Attorneys seeking compensation under the Fees Act have the burden of substantiating their claim by submitting to the court a full and detailed accounting of the time spent on the case and the duties performed. King v. Greenblatt, 560 F.2d at 1027. The preferred method of establishing counsel's time commitment is by the maintenance of time sheets prepared contemporaneously with the services performed. Souza v. Southworth, 564 F.2d 609, 612 (1st Cir. 1977).

Petitioning counsel concede that their fee requests are not supported by contemporaneous records. They have endeavored, however, to support their asserted expenditure of time by the submission of affidavits and accompanying exhibits, as well as by their testimony at an evidentiary hearing held by this court. By these means, counsel have sought to reconstruct the time actually expended by them through their analysis of pleadings, correspondence, diary entries, memoranda and court appearances.

Defendants urge this court to deny the fee request because of counsel's failure to maintain contemporaneous records. In doing so, they rely principally on Chief Judge Campbell's warning in Souza that,

[S]uch a failure to document an attorney's time might merit disallowal, or at least drastic reduction, of a fee award.

Defendants read too much into Judge Campbell's admonition. While a failure to maintain contemporaneous records clearly increases petitioners' evidentiary burden, see Ramos v. Lamm, 713 F.2d 546, 553 n. 2 (10th Cir. 1983), that circumstance alone does not justify an automatic reduction or rejection of the hours claimed, see Johnson v. University College, 706 F.2d 1205, 1207 (11th Cir. 1983), cert. denied, ___ U.S. ___, 104 S.Ct. 489, 78 L.Ed.2d 684 (1983). Rather, this court has an obligation to scrutinize all of the evidence proffered in support of a fee application and to then make a reasoned, individualized judgment as to whether petitioning counsel have met their burden of persuasion.

In this case, the court has carefully analyzed the relevant affidavits and accompanying documentation. Of particular assistance to the court was the testimony of the various counsel at the evidentiary hearing held with respect to the fee issue. After such review, this court is persuaded and, therefore, finds that the documentation submitted, and the testimony of petitioning counsel, establish that the hours claimed are an honest and reliable reconstruction of the time spent by them in furtherance of this litigation.

The consequence of counsel's failure to maintain contemporaneous records in this case is discussed infra in Section III F.

B) Reasonableness of the Time Spent

The fact that this court accepts counsel's submission as to the number of hours spent by them is not the end of the inquiry.
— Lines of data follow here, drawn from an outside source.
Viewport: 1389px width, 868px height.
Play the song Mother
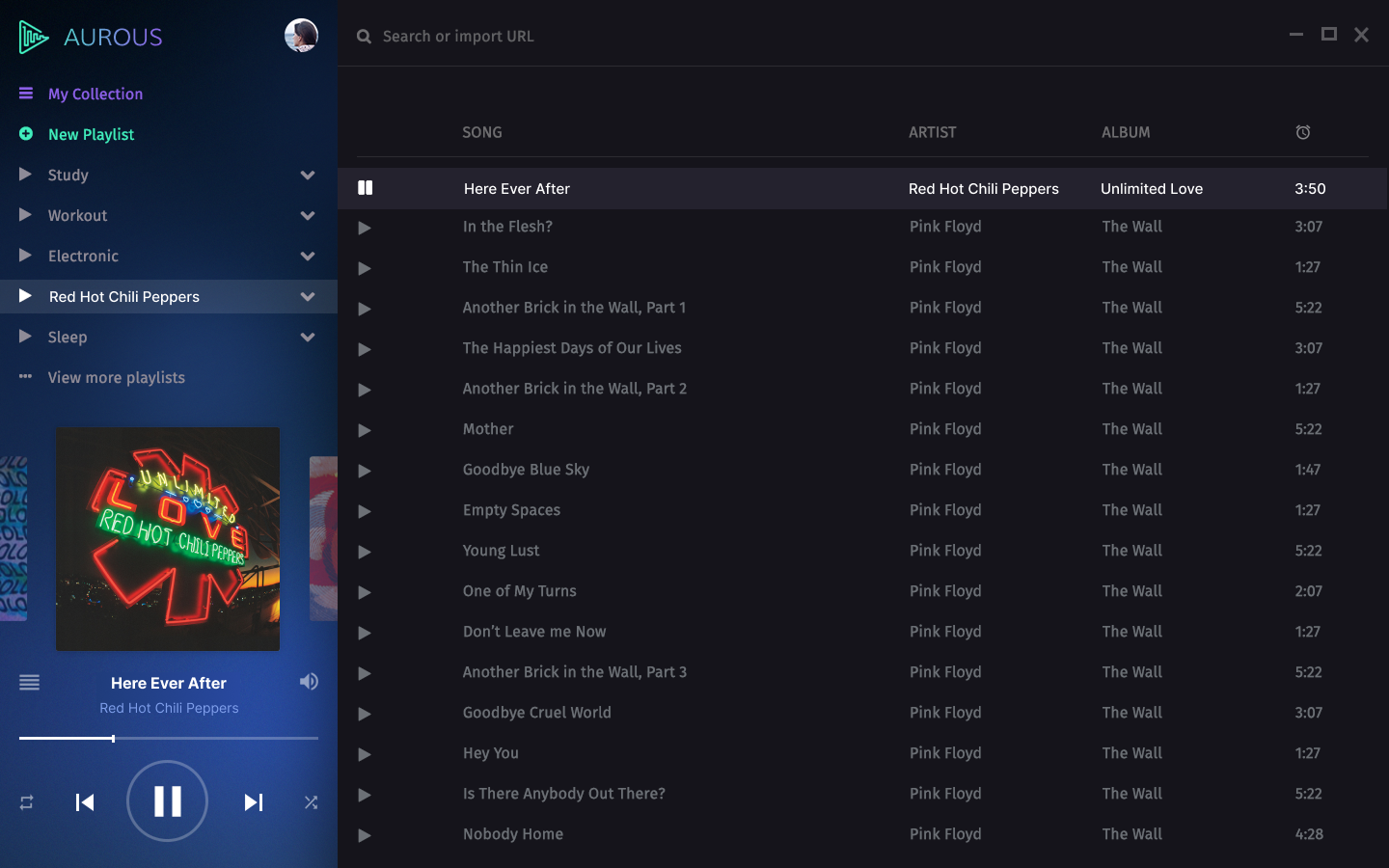click(365, 430)
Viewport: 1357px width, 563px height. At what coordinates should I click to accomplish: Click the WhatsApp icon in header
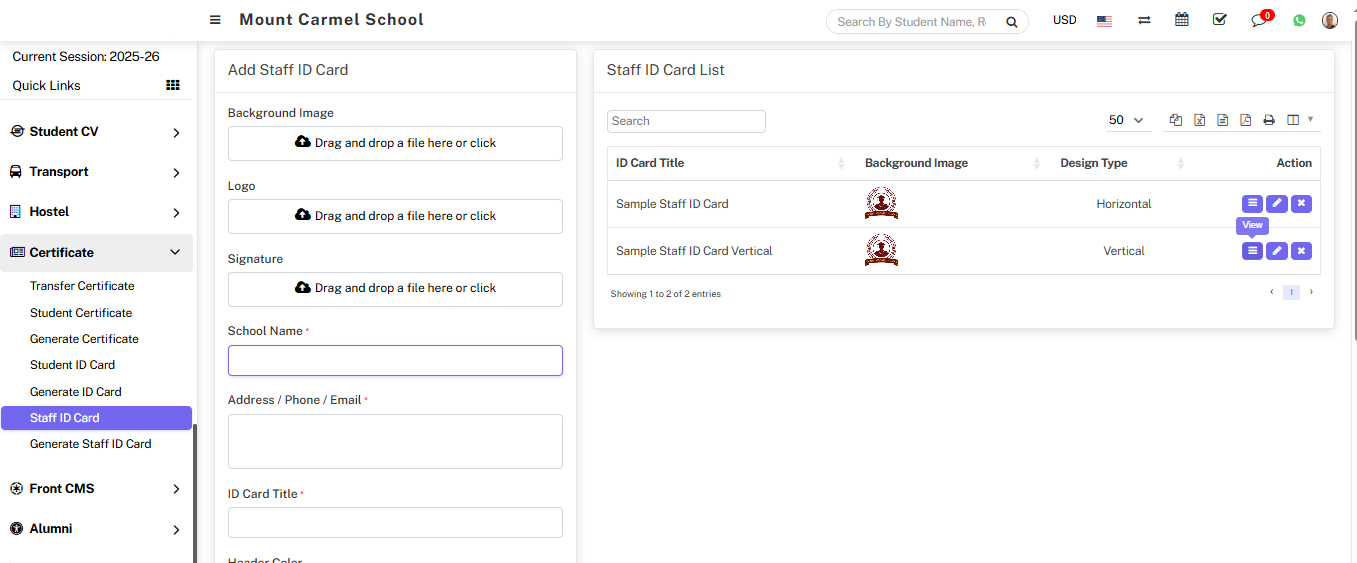(1299, 20)
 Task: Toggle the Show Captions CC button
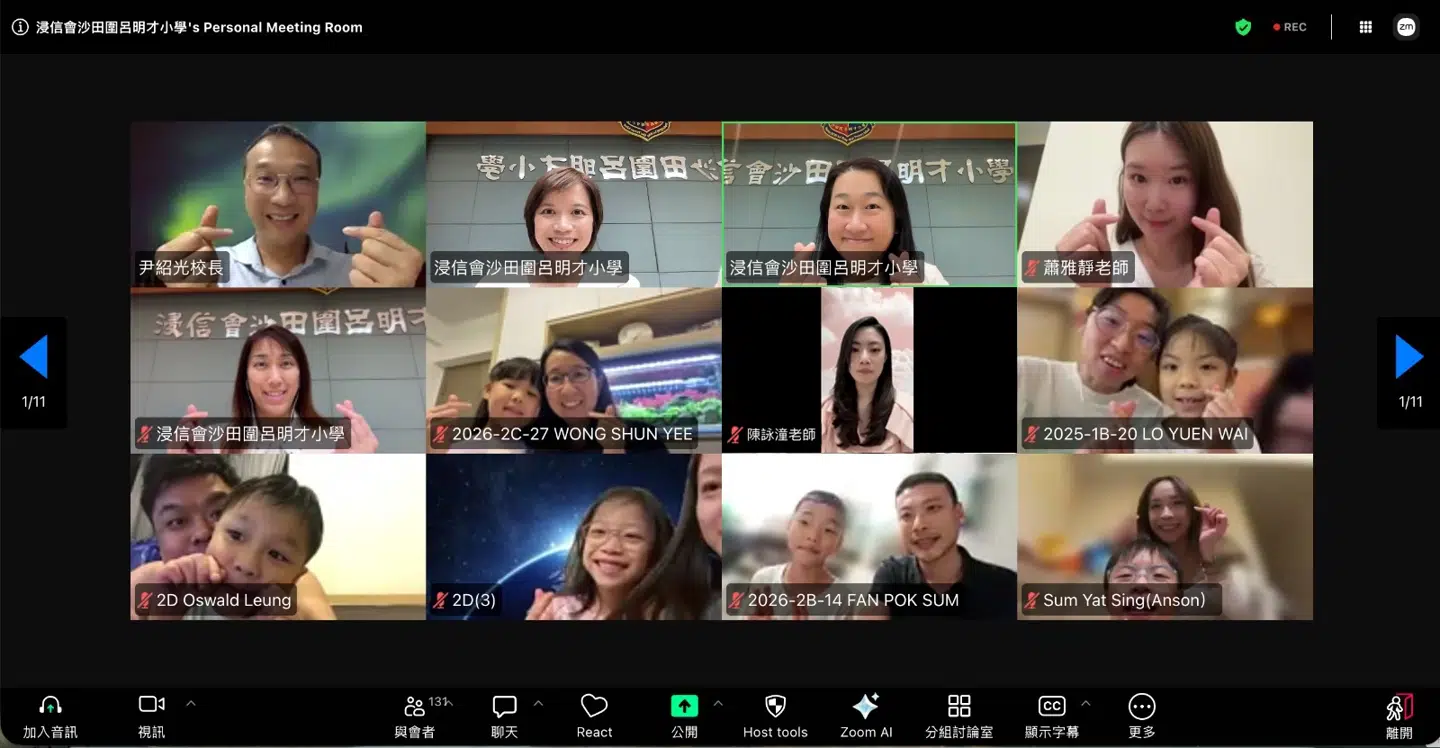point(1052,706)
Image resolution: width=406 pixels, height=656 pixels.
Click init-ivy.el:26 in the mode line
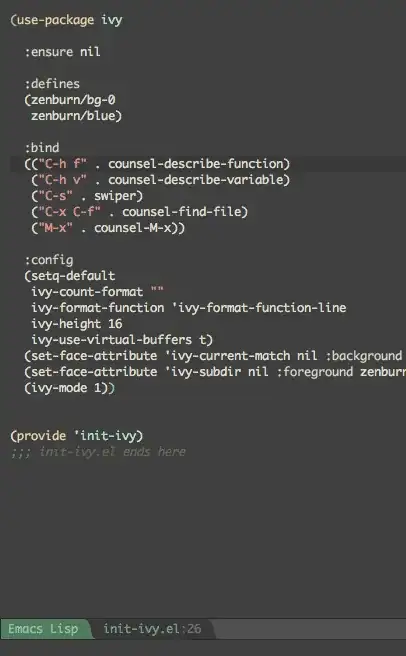click(152, 628)
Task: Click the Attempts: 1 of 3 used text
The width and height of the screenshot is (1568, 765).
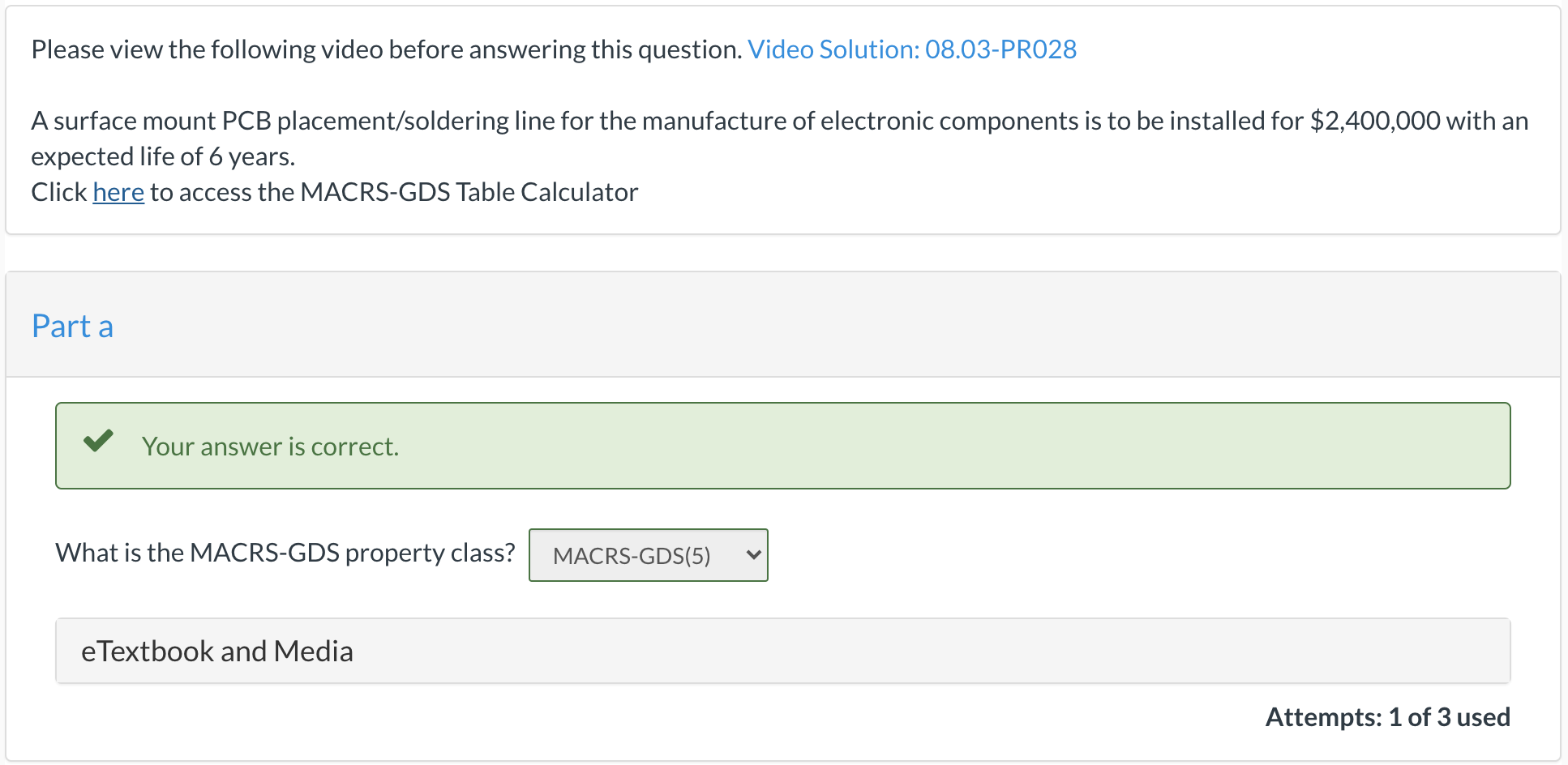Action: 1388,717
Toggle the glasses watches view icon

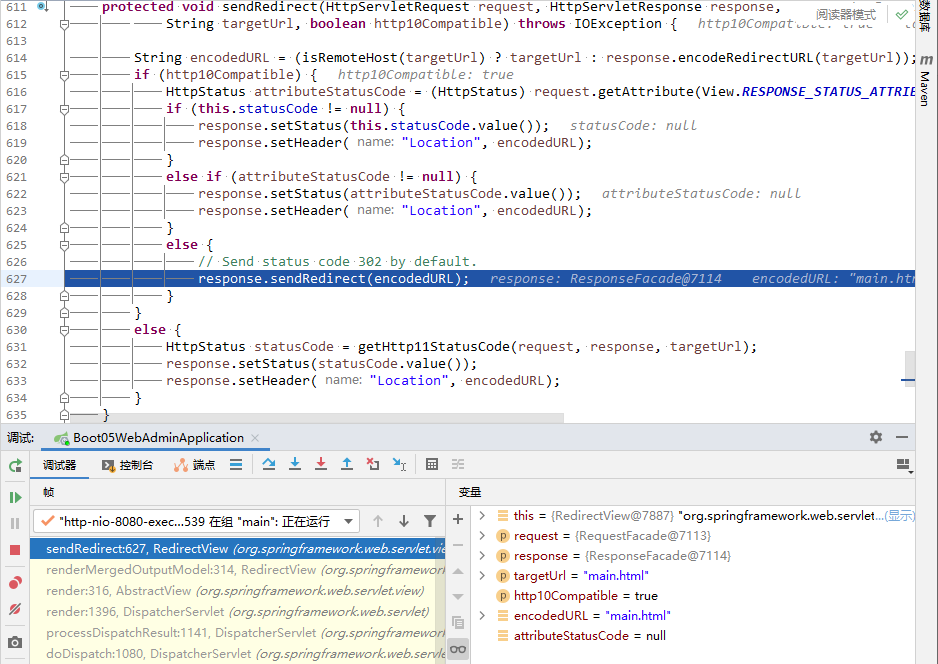[x=458, y=650]
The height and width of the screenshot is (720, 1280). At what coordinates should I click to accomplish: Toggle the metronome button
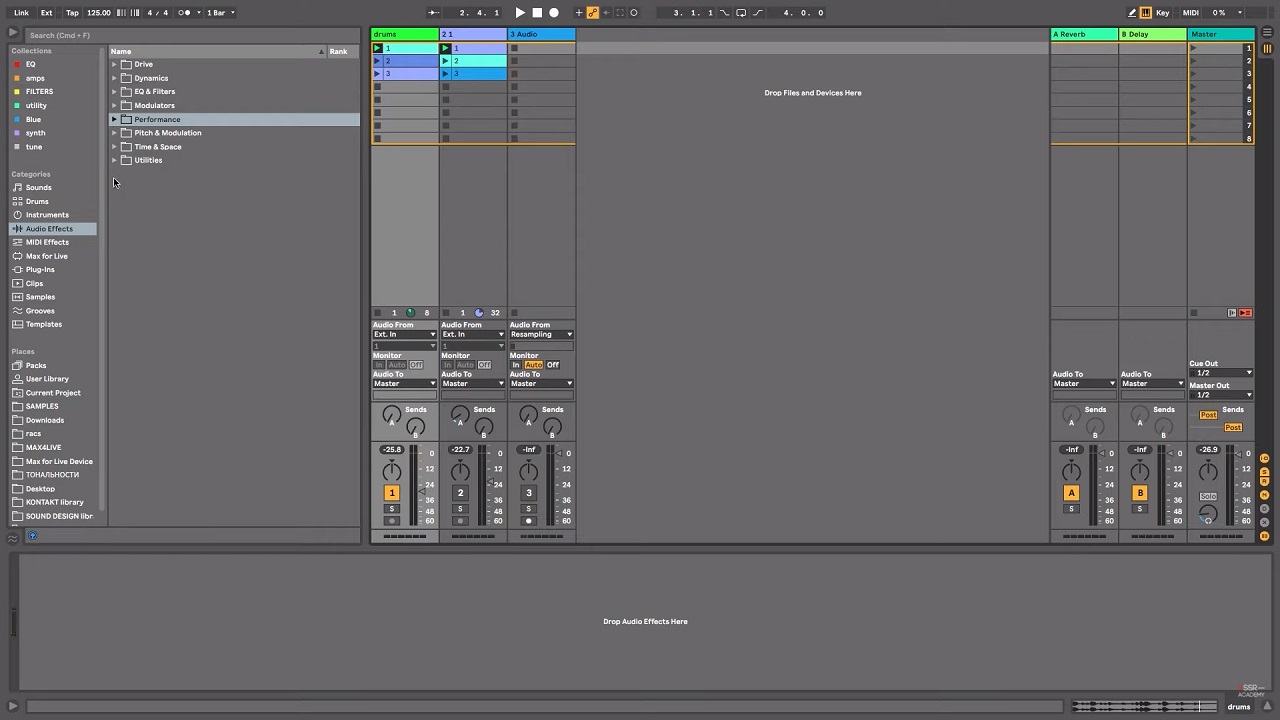click(x=186, y=13)
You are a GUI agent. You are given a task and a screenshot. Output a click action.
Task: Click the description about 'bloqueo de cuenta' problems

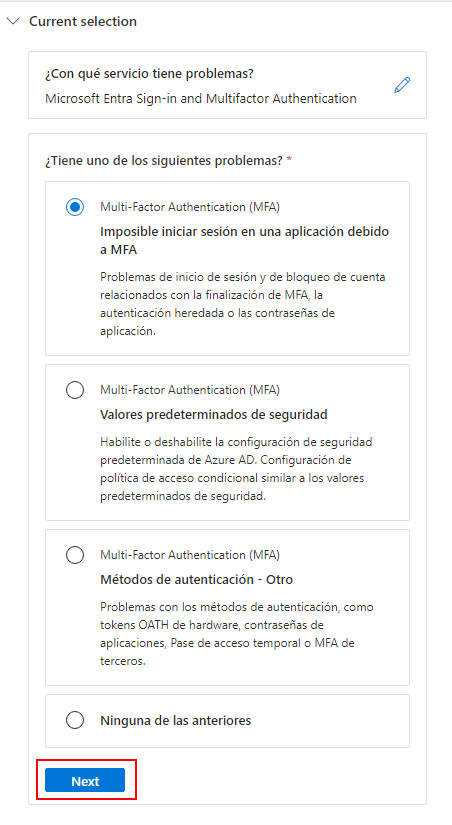click(x=243, y=304)
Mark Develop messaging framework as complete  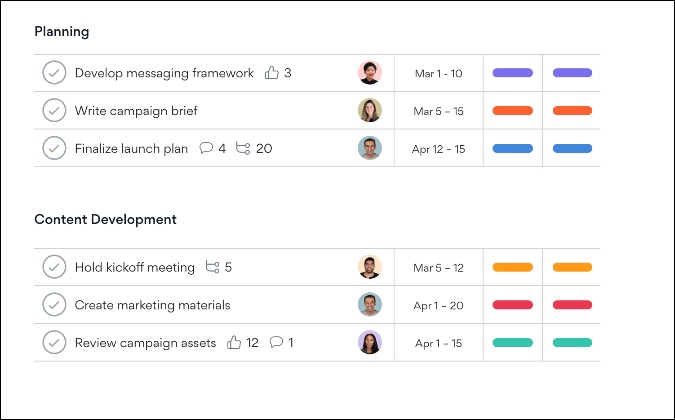pos(54,73)
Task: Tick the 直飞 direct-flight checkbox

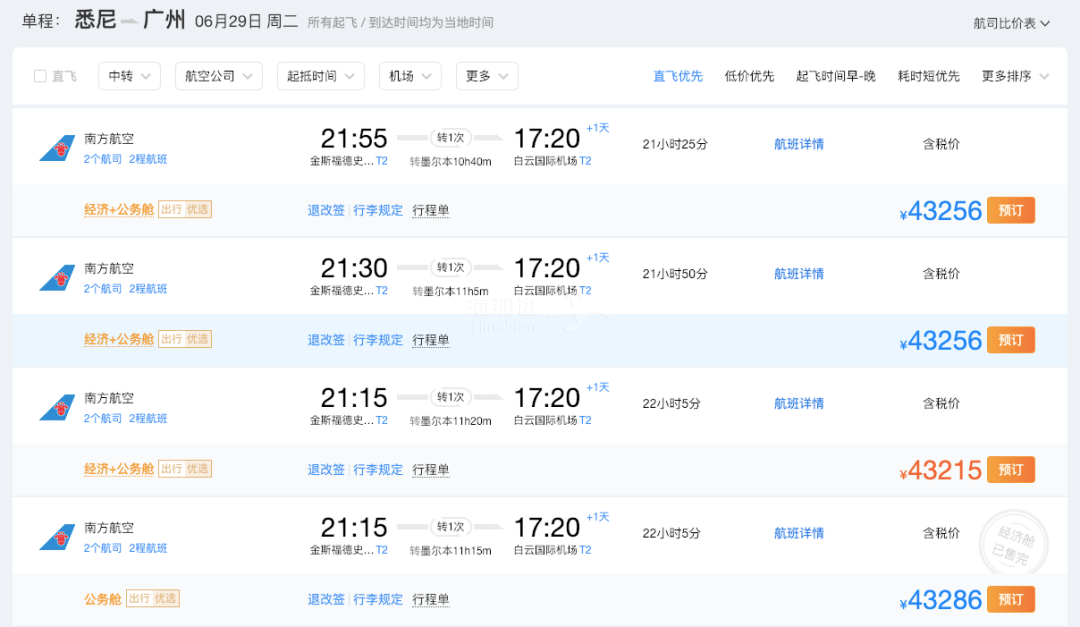Action: [x=41, y=76]
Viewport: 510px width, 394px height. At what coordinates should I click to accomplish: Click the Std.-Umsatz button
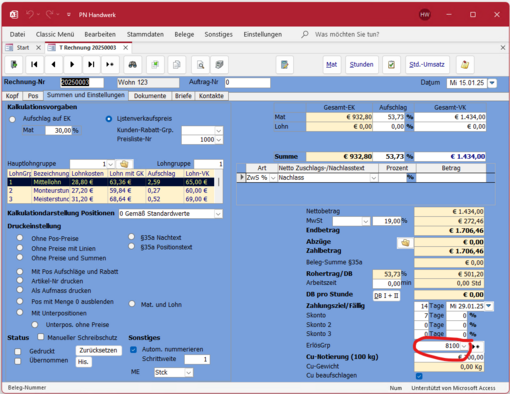pyautogui.click(x=427, y=64)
Rather, the court must also be satisfied that the time actually spent was reasonably necessary to the successful conclusion of this litigation.

Multiple representation raises the possibility that counsel's respective contributions to the litigation effort have overlapped unnecessarily. Where counsel's efforts have been duplicative, defendants may not be charged for the unnecessary expenditure of time. Copeland v. Marshall, 641 F.2d at 902-03. Defendants urge the court to reduce the number of hours claimed here, asserting that petitioning counsel's respective contributions were unnecessarily duplicative, and that the issues involved were not sufficiently complex to justify the time allegedly spent by them.

It is clear from the submitted documents, and the testimony at the evidentiary hearing, that the petitioning counsel involved themselves, to a greater or lesser degree, in every phase of this case. Equally clear from that evidence, is that Professors Tribe and Rosenberg were lead counsel in this case, that they divided responsibility for the various tasks, and that their time charges are limited to those occasions when they worked individually, or when cooperative effort by them was reasonably necessary to efficiently achieve a productive result.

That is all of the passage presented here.